*Your assignment*. Omit all pictures, and print word for word only the lines from the one containing "Select the slide 2 thumbnail" through the end of the data.

━━━━━━━━━━

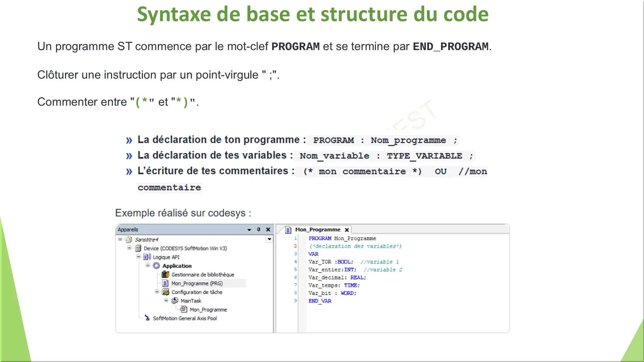Collapse the Configuration de tâche node
The image size is (644, 362).
point(157,292)
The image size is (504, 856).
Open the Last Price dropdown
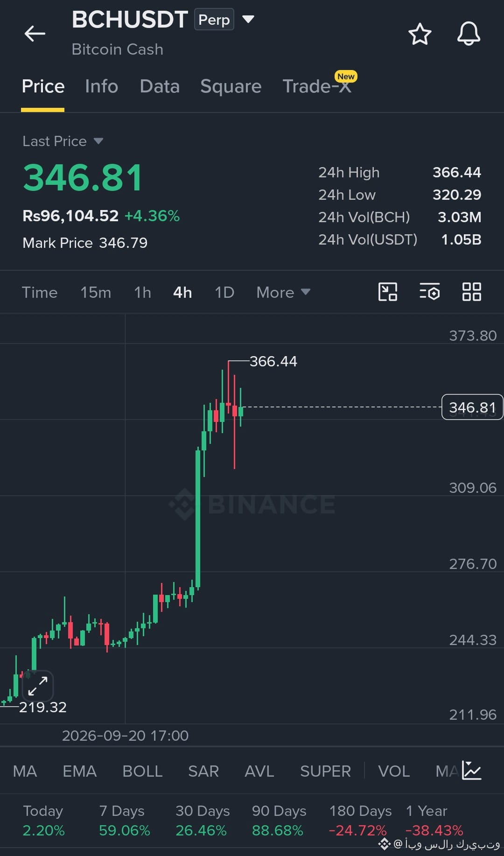click(x=63, y=141)
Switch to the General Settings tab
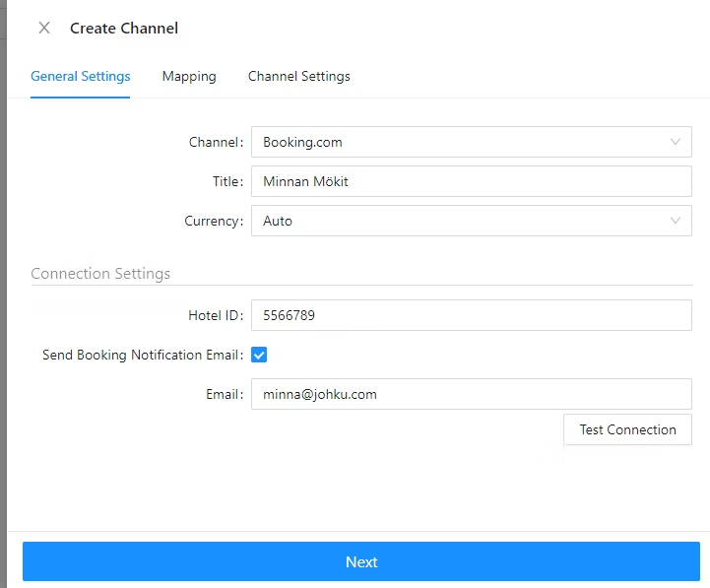 [80, 76]
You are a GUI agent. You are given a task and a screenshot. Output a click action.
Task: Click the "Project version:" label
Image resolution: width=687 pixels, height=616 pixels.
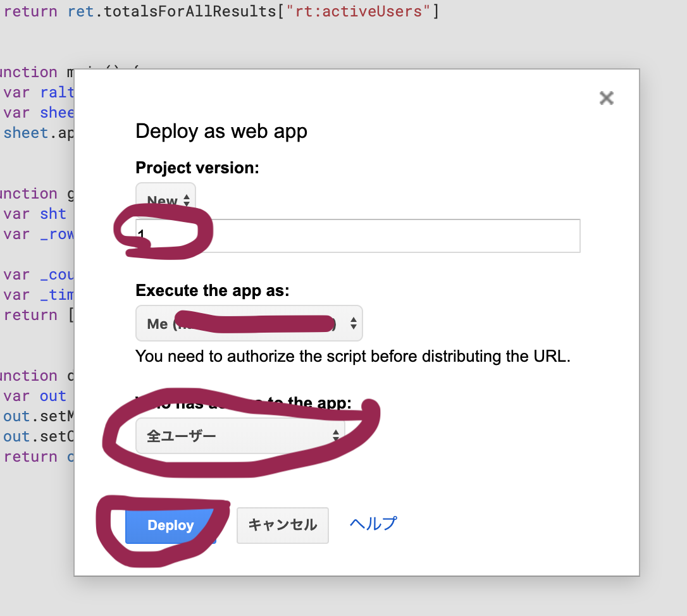(197, 168)
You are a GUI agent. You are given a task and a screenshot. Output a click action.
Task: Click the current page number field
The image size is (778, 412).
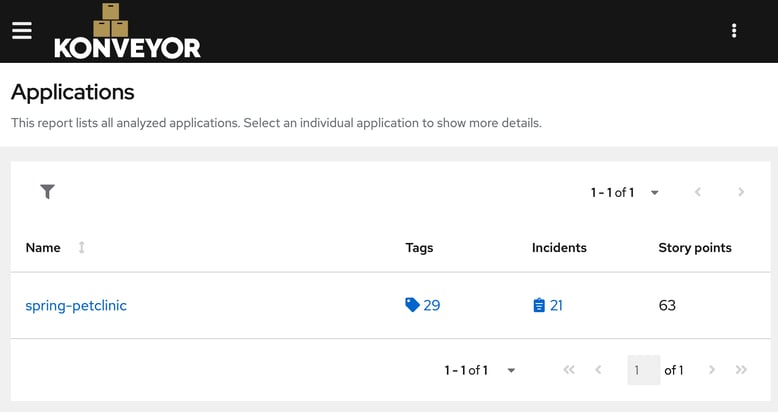click(x=643, y=370)
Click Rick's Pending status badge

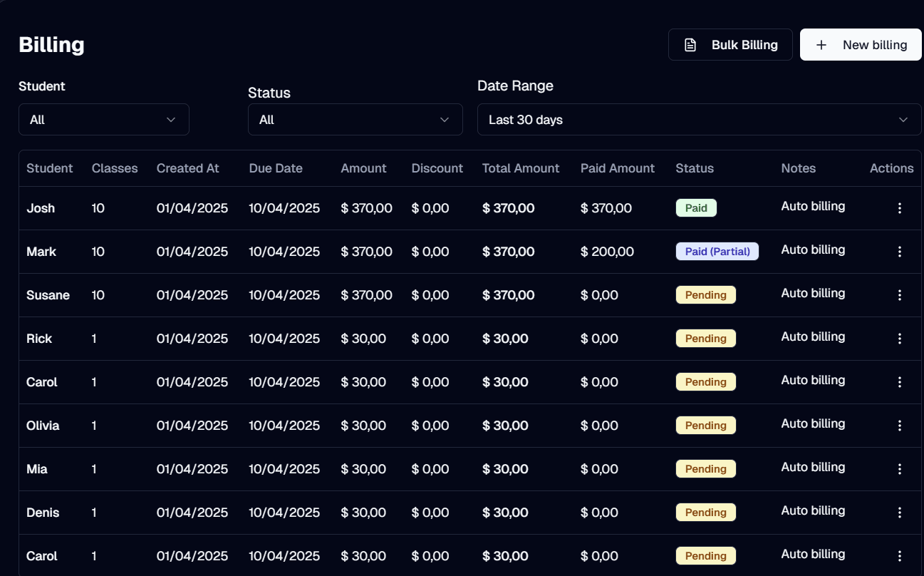[705, 339]
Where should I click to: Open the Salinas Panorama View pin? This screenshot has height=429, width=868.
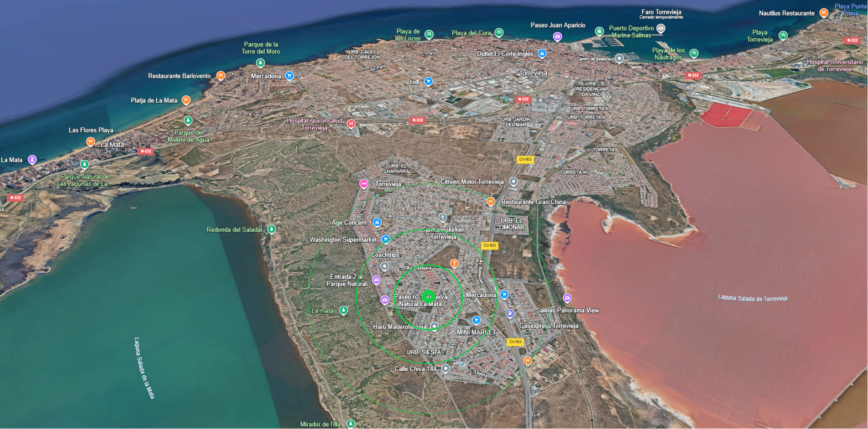pos(567,298)
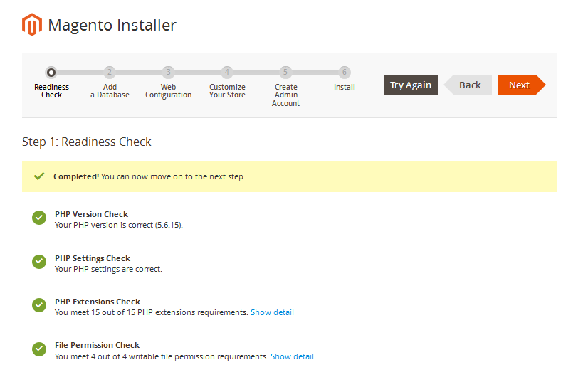Click the PHP Version Check green checkmark

(39, 218)
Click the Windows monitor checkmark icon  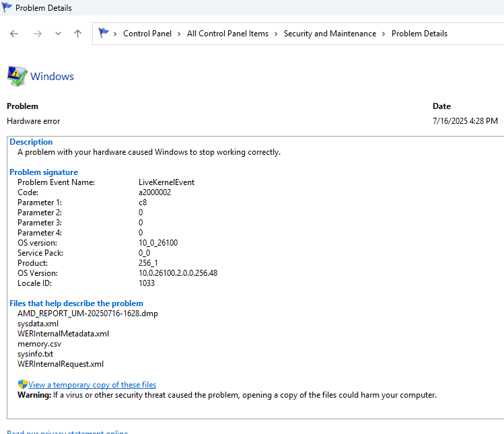17,76
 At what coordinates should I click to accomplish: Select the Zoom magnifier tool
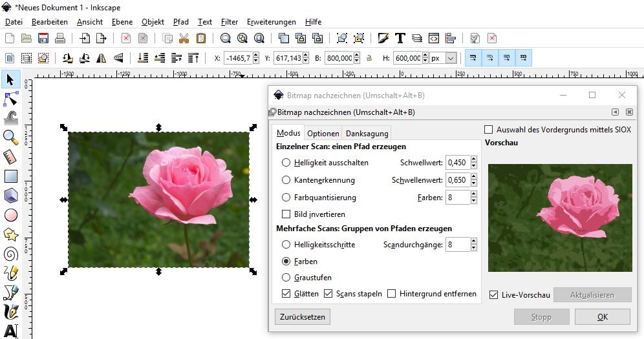pos(10,136)
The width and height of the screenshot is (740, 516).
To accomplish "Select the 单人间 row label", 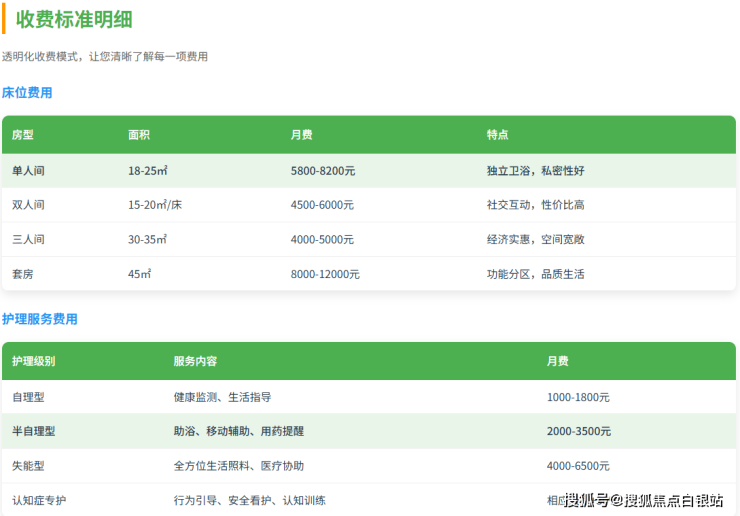I will [x=28, y=171].
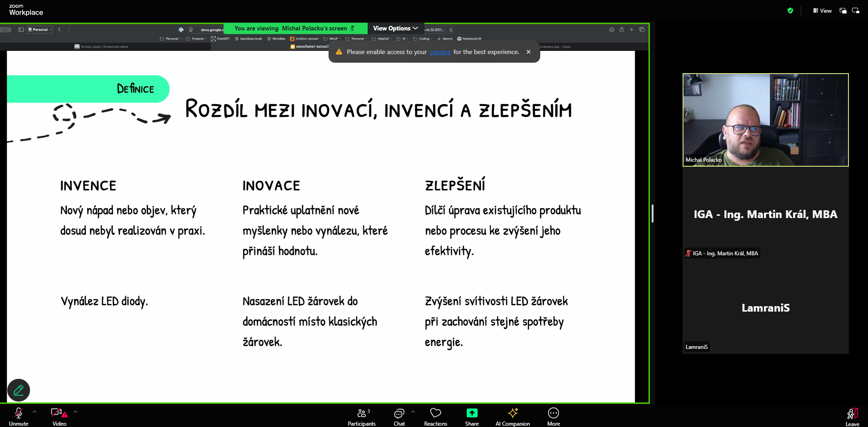Turn on the Video camera

tap(59, 416)
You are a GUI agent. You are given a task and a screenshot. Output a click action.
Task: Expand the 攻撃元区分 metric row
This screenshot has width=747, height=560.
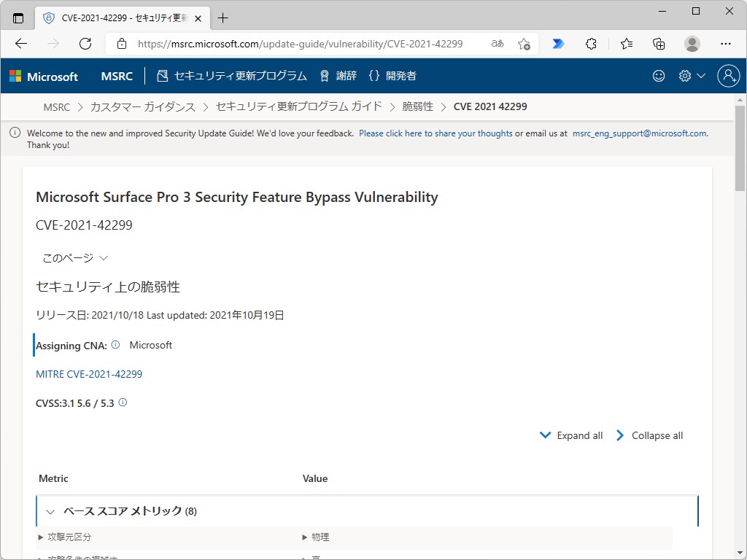pos(41,537)
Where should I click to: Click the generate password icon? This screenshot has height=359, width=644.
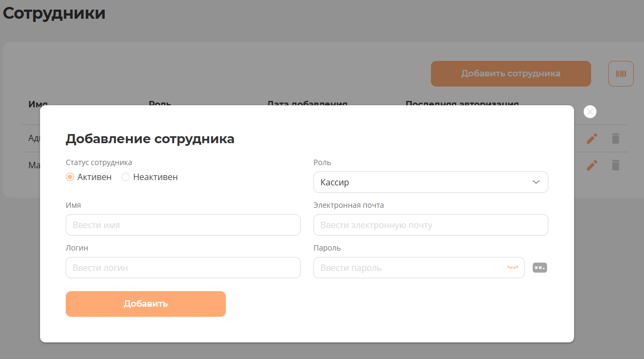540,268
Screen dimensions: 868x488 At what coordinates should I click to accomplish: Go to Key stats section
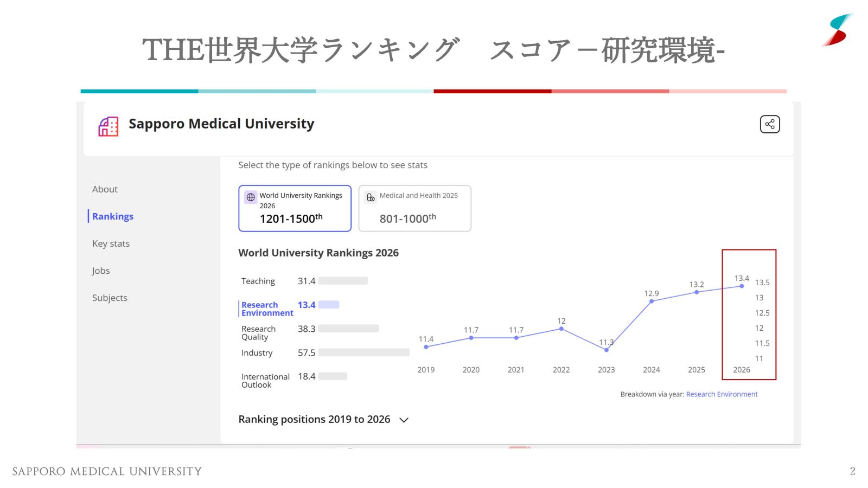click(111, 243)
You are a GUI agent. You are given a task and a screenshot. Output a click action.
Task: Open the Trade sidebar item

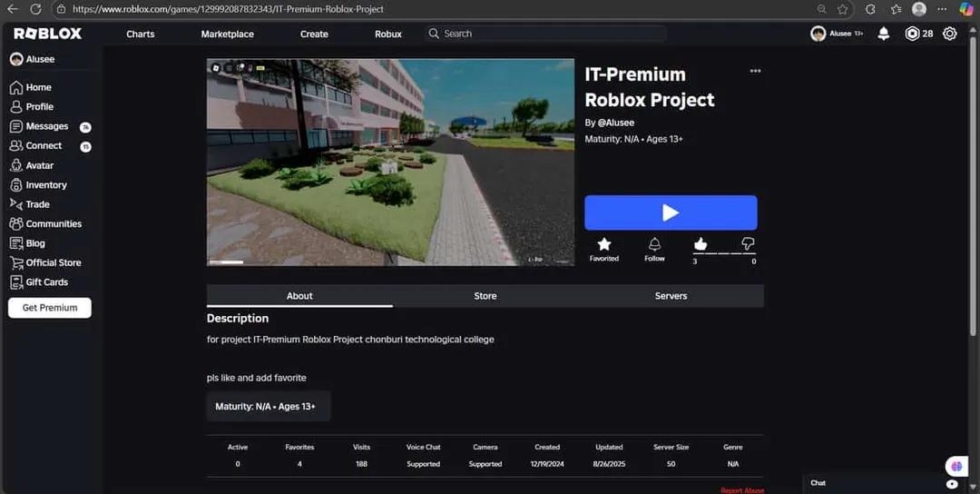coord(37,204)
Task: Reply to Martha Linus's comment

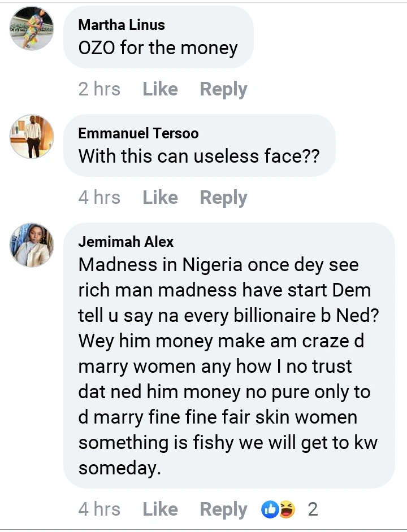Action: click(x=223, y=89)
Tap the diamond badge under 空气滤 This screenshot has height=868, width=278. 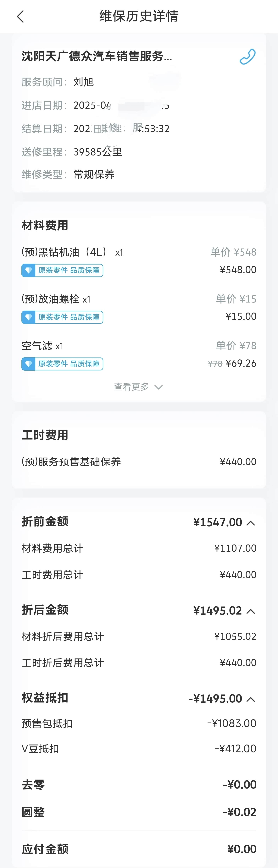pyautogui.click(x=29, y=364)
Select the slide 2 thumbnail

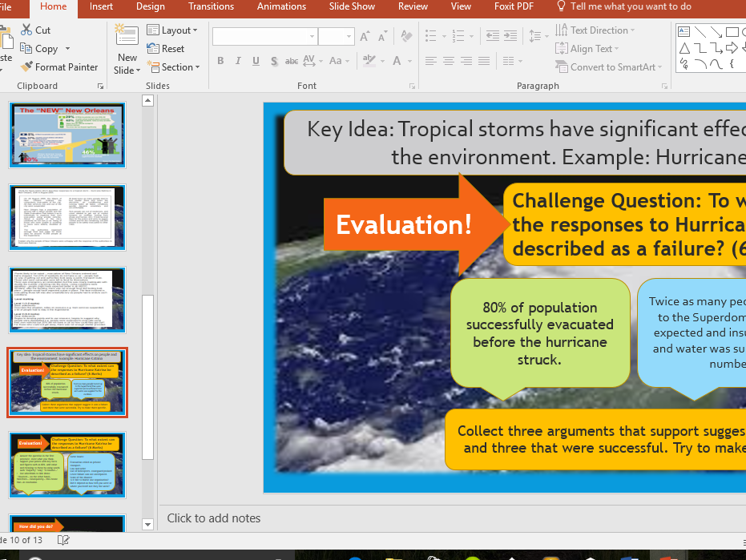67,216
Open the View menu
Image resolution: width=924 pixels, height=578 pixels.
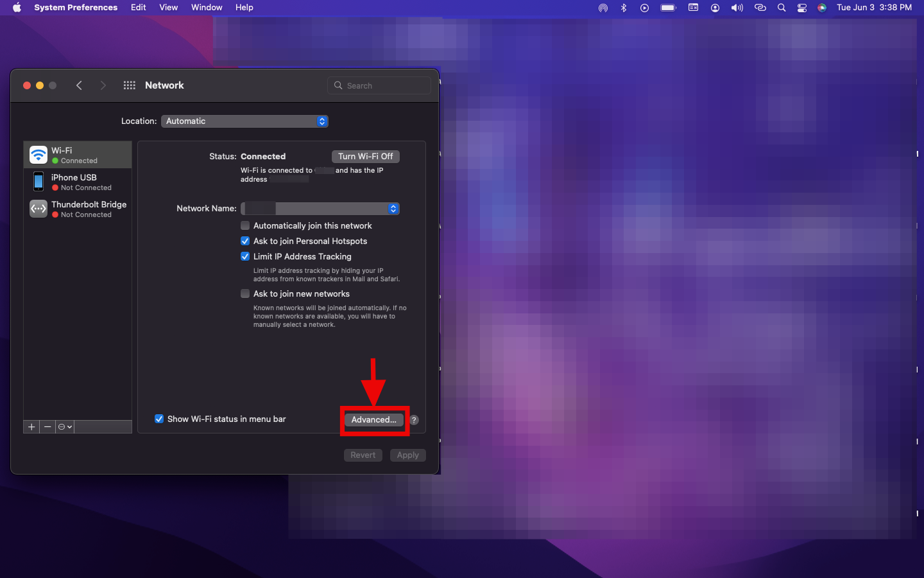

━━━━━━━━━━

*Your response*.
Select the slide 2 thumbnail

67,216
Open the View menu
Image resolution: width=924 pixels, height=578 pixels.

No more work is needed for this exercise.